─── DATA SHOWN ───

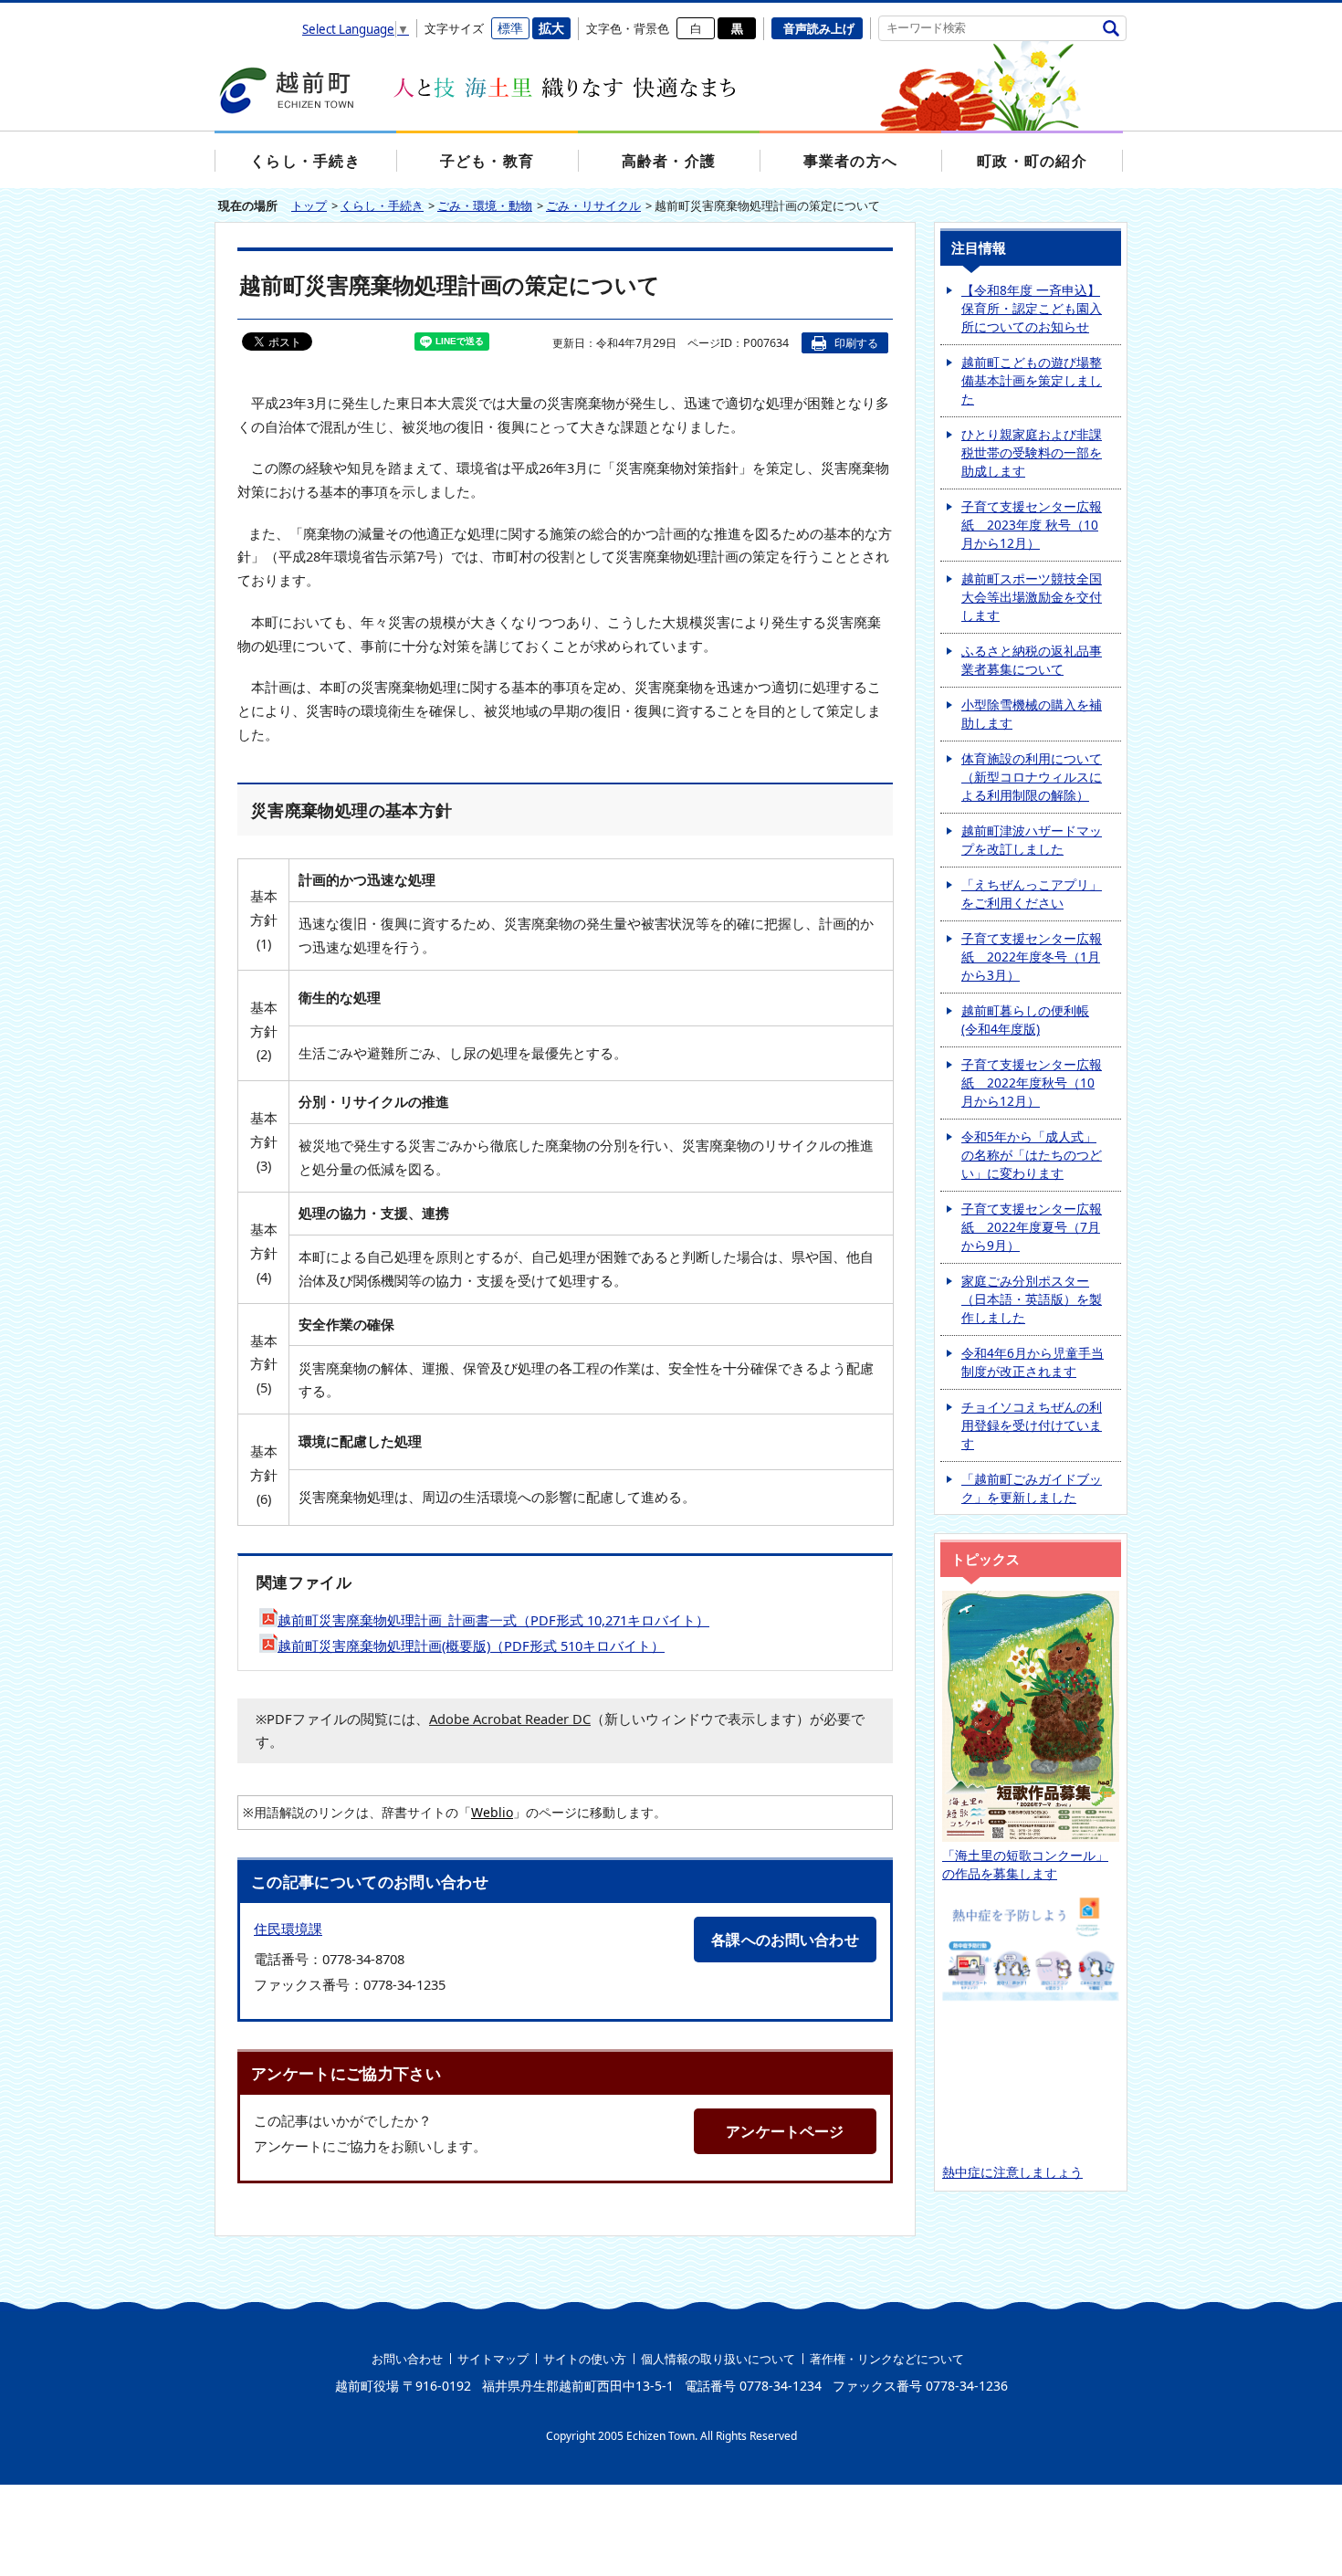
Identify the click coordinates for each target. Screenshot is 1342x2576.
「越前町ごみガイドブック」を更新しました (1031, 1488)
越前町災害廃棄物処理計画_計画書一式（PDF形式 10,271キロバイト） (493, 1620)
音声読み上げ (818, 28)
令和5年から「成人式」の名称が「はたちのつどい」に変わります (1031, 1155)
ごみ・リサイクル (593, 205)
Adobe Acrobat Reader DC (510, 1718)
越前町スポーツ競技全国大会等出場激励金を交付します (1031, 597)
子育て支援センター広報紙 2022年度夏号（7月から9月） (1031, 1227)
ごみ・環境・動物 (484, 205)
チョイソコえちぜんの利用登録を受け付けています (1031, 1425)
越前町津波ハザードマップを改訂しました (1031, 839)
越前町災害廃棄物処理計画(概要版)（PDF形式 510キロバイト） (471, 1645)
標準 (510, 28)
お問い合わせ (407, 2358)
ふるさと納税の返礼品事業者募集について (1031, 660)
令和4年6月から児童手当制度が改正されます (1032, 1362)
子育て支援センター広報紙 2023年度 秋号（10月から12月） (1031, 525)
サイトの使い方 (584, 2358)
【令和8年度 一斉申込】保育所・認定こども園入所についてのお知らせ (1031, 308)
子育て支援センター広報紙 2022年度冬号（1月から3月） (1031, 956)
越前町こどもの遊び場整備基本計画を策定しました (1031, 380)
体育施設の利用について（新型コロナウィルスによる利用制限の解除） (1031, 777)
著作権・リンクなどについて (887, 2358)
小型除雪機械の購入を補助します (1031, 713)
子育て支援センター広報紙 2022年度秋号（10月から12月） (1031, 1082)
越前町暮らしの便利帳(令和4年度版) (1025, 1019)
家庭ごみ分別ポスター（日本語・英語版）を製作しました (1031, 1299)
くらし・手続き (382, 205)
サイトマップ (493, 2358)
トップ (309, 205)
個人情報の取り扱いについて (718, 2358)
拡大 (551, 28)
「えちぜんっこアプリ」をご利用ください (1031, 893)
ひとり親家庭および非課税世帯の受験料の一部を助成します (1031, 452)
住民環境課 (288, 1929)
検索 (1111, 28)
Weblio (492, 1812)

───

» THE TASK: From the line that contains "トップ (309, 205)" through the final line of the entries above, every line must be reproduced exactly and nothing more.

» EXERCISE RESULT:
トップ (309, 205)
個人情報の取り扱いについて (718, 2358)
拡大 (551, 28)
「えちぜんっこアプリ」をご利用ください (1031, 893)
ひとり親家庭および非課税世帯の受験料の一部を助成します (1031, 452)
住民環境課 (288, 1929)
検索 (1111, 28)
Weblio (492, 1812)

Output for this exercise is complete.